• **SOURCE MATERIAL**
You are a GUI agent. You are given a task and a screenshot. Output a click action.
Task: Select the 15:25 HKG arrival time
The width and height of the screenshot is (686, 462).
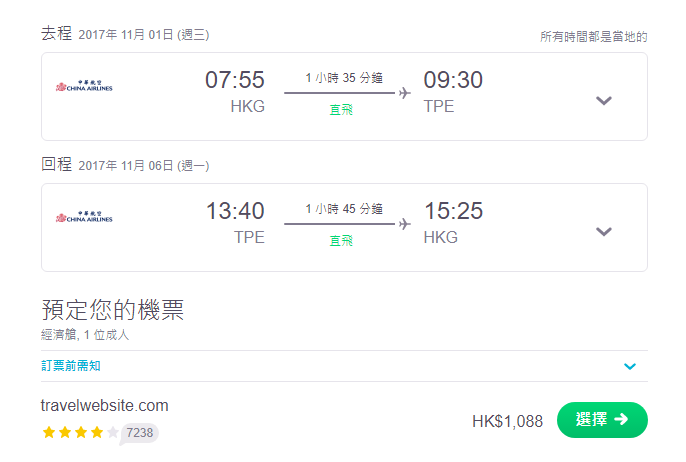coord(454,211)
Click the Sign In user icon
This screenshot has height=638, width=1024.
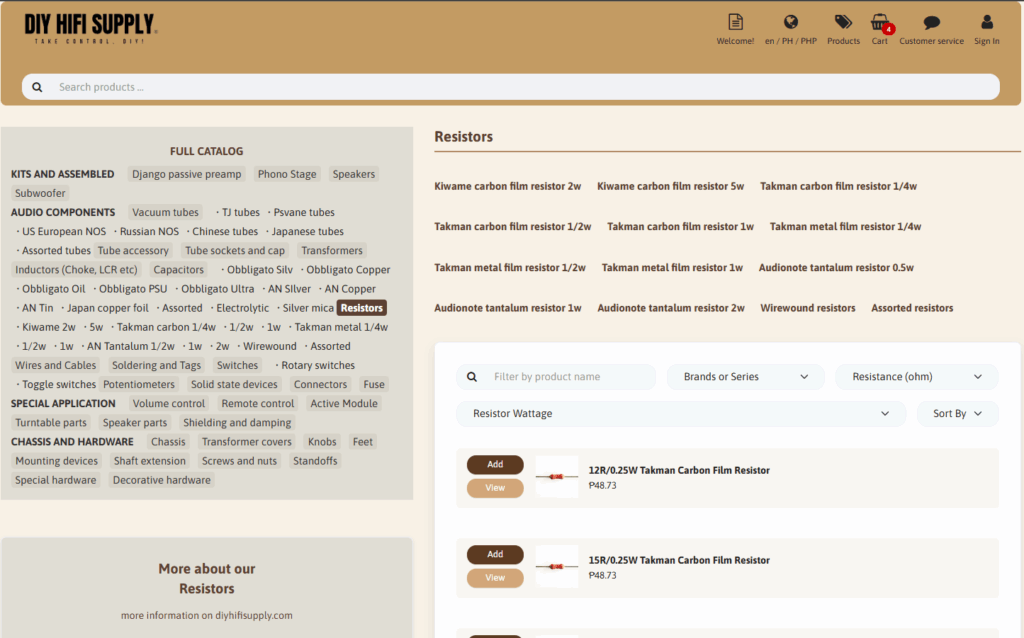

• **WHAT THE TASK REQUIRES**
Retype each entry exactly. No pictures.

• **ANSWER TO THE PROBLEM**
You are a GUI agent. You are given a task and a screenshot. Output a click action.
Task: Select the 15:25 HKG arrival time
The width and height of the screenshot is (686, 462).
coord(454,211)
Click the Sign In user icon
This screenshot has height=638, width=1024.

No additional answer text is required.